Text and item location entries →
------------------------

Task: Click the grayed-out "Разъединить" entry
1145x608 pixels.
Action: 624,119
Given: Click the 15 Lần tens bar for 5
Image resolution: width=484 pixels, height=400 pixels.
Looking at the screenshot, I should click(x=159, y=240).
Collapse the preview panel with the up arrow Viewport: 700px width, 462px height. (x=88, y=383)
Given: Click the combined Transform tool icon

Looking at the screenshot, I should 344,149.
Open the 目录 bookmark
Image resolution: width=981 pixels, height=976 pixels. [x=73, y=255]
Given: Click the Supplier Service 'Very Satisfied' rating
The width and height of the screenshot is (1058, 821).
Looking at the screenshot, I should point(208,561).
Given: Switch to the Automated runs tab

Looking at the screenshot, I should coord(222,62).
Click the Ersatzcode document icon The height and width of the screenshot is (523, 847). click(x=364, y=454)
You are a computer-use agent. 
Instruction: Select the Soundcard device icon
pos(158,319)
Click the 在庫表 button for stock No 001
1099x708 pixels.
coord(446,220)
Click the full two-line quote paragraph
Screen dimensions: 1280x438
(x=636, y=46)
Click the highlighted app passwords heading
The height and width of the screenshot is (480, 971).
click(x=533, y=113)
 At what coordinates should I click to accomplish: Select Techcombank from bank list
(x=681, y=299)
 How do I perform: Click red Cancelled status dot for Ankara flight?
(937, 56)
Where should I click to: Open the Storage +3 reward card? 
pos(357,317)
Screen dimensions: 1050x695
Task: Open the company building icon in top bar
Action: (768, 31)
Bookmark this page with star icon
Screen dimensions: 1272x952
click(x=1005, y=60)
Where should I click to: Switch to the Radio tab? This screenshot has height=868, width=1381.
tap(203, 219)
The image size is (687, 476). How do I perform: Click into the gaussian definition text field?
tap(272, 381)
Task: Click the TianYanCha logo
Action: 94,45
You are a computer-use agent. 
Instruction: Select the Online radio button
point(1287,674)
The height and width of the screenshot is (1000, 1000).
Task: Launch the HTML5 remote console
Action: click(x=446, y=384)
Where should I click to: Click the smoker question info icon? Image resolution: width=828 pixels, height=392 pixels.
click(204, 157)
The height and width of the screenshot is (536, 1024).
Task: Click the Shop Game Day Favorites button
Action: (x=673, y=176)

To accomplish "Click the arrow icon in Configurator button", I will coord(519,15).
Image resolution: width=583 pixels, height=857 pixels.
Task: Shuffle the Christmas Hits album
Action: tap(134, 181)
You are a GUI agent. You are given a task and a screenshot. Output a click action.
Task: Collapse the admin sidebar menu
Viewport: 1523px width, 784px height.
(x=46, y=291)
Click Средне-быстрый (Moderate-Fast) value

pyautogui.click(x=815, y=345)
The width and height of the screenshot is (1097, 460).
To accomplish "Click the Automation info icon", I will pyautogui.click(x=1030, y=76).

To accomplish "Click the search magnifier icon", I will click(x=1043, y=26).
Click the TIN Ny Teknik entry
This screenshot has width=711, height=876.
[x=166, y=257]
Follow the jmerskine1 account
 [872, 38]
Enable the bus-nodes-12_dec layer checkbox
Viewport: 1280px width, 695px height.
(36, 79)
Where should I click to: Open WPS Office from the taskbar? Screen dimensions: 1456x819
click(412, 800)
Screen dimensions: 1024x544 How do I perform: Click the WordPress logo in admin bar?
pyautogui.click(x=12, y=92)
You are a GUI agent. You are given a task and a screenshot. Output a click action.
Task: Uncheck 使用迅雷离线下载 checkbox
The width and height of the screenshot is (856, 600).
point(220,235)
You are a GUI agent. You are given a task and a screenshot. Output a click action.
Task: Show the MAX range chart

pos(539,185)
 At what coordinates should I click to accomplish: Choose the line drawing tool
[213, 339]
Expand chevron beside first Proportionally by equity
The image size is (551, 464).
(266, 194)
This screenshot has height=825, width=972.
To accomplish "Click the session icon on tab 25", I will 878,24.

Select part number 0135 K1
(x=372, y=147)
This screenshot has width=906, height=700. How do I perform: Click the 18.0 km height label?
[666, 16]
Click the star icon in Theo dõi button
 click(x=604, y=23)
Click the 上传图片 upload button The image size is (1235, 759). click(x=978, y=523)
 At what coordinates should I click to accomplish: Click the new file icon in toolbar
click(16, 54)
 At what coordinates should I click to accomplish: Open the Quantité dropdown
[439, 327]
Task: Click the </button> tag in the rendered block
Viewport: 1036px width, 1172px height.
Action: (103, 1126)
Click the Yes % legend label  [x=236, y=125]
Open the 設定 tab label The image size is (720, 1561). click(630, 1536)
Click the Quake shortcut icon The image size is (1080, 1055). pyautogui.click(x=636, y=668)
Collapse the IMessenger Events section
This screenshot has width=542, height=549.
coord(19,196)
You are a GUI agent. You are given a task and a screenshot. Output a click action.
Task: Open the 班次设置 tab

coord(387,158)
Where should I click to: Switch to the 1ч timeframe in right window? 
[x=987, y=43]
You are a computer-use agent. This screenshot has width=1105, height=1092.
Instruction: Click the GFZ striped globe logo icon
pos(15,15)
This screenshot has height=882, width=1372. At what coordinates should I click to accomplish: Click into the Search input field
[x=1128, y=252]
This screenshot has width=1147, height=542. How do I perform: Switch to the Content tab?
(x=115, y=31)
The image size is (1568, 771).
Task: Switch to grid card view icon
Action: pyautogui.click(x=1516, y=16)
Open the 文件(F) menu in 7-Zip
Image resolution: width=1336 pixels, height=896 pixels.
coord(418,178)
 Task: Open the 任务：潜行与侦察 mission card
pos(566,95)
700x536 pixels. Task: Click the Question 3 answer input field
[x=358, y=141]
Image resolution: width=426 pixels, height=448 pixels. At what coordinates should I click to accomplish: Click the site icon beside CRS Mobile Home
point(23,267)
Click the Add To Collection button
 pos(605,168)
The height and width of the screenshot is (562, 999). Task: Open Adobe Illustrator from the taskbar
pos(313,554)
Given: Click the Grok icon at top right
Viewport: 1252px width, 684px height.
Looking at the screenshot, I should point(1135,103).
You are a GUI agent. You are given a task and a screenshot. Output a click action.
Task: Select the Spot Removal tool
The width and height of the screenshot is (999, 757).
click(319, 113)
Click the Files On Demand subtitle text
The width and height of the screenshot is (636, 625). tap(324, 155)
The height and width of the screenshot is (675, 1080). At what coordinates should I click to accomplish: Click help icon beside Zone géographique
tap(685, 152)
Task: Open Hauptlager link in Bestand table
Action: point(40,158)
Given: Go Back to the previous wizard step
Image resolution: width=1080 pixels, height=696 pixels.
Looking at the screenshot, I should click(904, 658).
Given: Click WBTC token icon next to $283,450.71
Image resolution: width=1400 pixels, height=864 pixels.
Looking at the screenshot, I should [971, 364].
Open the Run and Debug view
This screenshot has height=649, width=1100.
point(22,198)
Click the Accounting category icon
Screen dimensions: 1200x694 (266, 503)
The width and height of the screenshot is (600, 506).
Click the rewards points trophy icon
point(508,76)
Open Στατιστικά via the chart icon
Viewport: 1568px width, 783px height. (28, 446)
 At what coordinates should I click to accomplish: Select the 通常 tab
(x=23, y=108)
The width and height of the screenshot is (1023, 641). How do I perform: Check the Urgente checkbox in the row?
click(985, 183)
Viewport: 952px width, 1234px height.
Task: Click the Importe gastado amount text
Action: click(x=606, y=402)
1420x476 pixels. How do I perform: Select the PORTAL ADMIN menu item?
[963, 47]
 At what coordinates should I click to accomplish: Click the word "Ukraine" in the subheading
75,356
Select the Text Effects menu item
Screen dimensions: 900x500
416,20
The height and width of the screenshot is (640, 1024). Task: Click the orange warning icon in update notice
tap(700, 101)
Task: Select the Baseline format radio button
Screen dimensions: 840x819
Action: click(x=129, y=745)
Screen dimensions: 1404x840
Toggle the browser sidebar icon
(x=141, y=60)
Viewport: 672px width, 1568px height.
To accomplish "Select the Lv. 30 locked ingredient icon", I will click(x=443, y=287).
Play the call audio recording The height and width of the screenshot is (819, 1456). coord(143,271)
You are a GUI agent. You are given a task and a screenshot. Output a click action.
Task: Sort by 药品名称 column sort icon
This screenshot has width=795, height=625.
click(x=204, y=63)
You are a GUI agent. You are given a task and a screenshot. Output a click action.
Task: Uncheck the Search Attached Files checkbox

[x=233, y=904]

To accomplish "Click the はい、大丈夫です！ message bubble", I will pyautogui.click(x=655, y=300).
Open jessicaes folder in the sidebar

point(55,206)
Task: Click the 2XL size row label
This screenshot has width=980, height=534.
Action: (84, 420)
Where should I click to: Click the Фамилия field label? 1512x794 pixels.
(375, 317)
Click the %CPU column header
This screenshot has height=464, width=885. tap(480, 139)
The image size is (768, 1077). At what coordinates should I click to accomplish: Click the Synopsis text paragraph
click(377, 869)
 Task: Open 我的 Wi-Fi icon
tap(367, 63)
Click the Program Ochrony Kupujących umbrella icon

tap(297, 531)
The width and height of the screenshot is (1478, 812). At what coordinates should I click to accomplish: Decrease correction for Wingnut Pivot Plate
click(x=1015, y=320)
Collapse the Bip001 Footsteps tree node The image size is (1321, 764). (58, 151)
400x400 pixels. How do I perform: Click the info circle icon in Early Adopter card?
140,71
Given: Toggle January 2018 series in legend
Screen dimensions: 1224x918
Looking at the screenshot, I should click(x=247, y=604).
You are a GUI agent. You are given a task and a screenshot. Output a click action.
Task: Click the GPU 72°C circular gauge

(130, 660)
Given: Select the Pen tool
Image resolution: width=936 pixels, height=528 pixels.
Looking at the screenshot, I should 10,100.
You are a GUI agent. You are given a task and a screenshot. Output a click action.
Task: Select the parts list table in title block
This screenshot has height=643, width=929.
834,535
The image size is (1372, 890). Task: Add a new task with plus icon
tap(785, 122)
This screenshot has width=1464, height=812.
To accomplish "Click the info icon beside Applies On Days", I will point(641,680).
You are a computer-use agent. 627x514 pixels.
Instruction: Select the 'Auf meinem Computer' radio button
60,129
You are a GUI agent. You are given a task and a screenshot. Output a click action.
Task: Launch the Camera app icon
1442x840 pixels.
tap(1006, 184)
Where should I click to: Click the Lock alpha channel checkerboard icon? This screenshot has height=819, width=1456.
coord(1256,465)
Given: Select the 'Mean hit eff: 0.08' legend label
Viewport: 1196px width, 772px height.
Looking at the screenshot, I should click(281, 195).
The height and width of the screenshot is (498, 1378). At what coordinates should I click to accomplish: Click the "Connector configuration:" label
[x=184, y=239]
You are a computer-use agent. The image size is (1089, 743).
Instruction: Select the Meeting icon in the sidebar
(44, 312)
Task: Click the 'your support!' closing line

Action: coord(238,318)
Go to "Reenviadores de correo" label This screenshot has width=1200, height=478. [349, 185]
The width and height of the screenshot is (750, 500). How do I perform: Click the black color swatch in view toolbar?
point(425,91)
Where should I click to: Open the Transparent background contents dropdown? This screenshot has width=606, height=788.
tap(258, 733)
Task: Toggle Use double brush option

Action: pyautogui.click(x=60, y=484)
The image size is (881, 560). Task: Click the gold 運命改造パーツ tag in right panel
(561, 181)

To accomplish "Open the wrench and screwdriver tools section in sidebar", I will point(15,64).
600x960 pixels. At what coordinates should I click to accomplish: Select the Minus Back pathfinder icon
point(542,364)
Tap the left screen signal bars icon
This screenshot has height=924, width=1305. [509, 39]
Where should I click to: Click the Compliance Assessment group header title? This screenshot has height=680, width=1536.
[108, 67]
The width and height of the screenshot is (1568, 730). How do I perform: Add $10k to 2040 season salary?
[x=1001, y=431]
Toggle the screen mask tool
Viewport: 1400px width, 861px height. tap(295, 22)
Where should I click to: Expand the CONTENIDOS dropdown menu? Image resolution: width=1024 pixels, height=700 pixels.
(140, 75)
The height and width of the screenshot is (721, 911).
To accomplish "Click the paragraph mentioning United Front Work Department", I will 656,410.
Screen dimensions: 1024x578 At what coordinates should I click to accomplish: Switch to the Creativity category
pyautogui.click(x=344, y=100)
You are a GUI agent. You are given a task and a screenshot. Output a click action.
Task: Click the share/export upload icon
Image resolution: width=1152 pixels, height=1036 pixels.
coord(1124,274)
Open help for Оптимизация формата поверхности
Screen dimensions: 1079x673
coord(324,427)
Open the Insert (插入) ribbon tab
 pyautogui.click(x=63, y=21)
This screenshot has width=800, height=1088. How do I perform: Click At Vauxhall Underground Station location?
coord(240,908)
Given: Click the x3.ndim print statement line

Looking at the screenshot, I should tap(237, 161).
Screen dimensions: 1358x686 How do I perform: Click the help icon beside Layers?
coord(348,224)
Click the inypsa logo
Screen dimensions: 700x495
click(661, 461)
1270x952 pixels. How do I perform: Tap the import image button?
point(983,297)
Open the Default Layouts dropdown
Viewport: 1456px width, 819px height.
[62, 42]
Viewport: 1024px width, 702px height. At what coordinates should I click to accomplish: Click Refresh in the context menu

------------------------

WHAT YOU NEED TO DO → Reproduce the rows from the first one down to the line containing "Action: (768, 31)", swapping "Supplier Service" for "Vendor Service" and leaving everything else unchanged.

TASK RESULT →
Task: Click the grayed-out "Разъединить" entry
1145x608 pixels.
Action: 624,119
Given: Click the 15 Lần tens bar for 5
Image resolution: width=484 pixels, height=400 pixels.
Looking at the screenshot, I should click(x=159, y=240).
Collapse the preview panel with the up arrow Viewport: 700px width, 462px height. (x=88, y=383)
Given: Click the combined Transform tool icon

Looking at the screenshot, I should 344,149.
Open the 目录 bookmark
Image resolution: width=981 pixels, height=976 pixels. [x=73, y=255]
Given: Click the Vendor Service 'Very Satisfied' rating
The width and height of the screenshot is (1058, 821).
Looking at the screenshot, I should point(208,561).
Given: Switch to the Automated runs tab

Looking at the screenshot, I should coord(222,62).
Click the Ersatzcode document icon The height and width of the screenshot is (523, 847). click(x=364, y=454)
You are a computer-use agent. 
Instruction: Select the Soundcard device icon
pos(158,319)
Click the 在庫表 button for stock No 001
1099x708 pixels.
coord(446,220)
Click the full two-line quote paragraph
Screen dimensions: 1280x438
(x=636, y=46)
Click the highlighted app passwords heading
The height and width of the screenshot is (480, 971).
click(x=533, y=113)
 At what coordinates should I click to accomplish: Select Techcombank from bank list
(x=681, y=299)
 How do I perform: Click red Cancelled status dot for Ankara flight?
(937, 56)
Where should I click to: Open the Storage +3 reward card? 
pos(357,317)
Screen dimensions: 1050x695
Task: Open the company building icon in top bar
Action: (768, 31)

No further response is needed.